Data records:
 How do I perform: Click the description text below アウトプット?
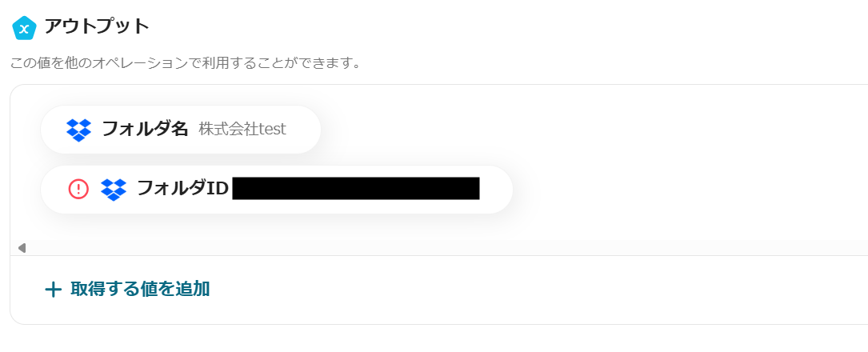point(186,63)
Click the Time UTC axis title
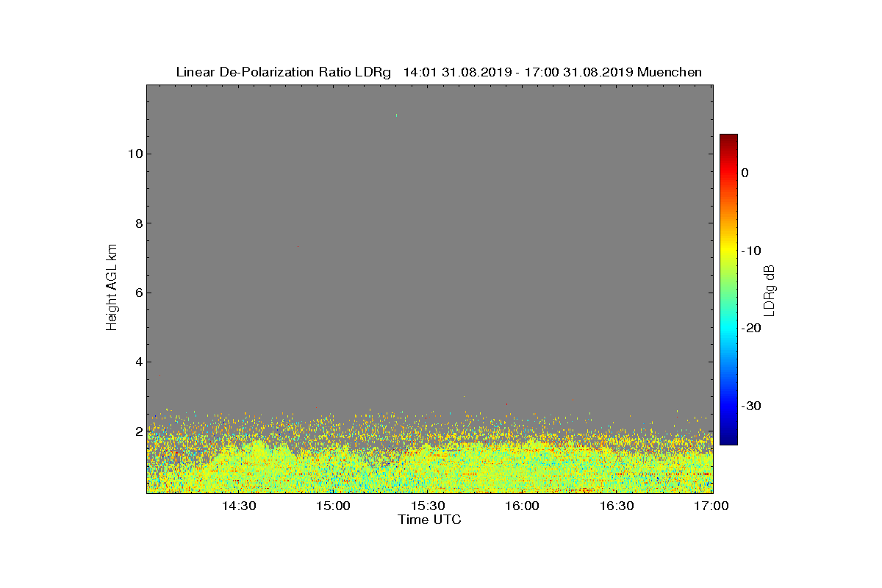Screen dimensions: 882x588 (430, 520)
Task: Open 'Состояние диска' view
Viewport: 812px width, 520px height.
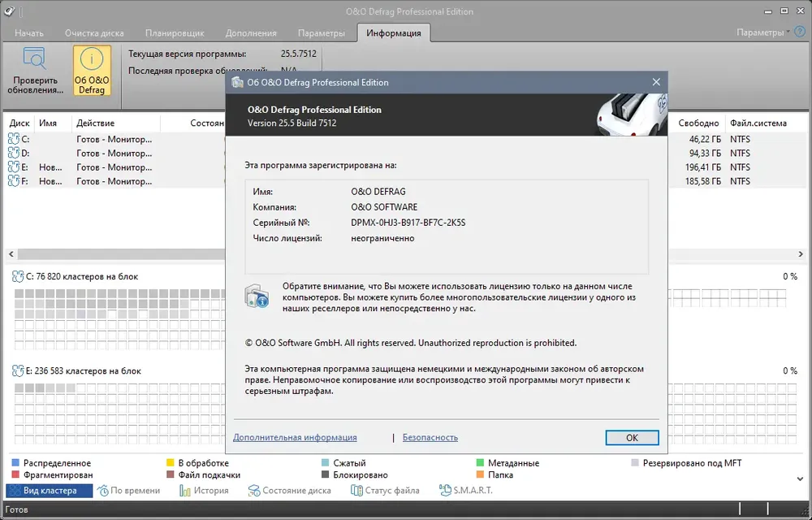Action: coord(289,490)
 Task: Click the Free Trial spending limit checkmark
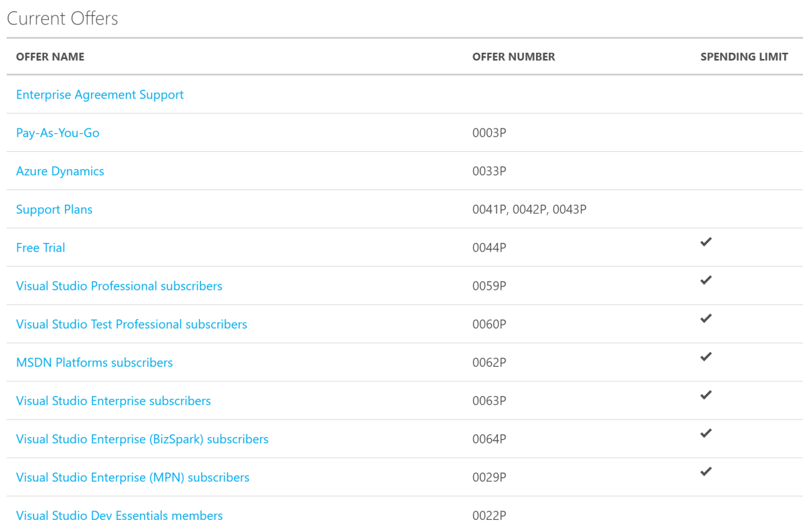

Task item: Output the records above exactly; leave out the pictures.

Output for this task:
 How do I perform: Click the description text below アウトプット?
point(186,63)
Click the Time UTC axis title
Screen dimensions: 882x588 (430, 520)
Task: Open 'Состояние диска' view
Viewport: 812px width, 520px height.
Action: coord(289,490)
 Task: Click the Free Trial spending limit checkmark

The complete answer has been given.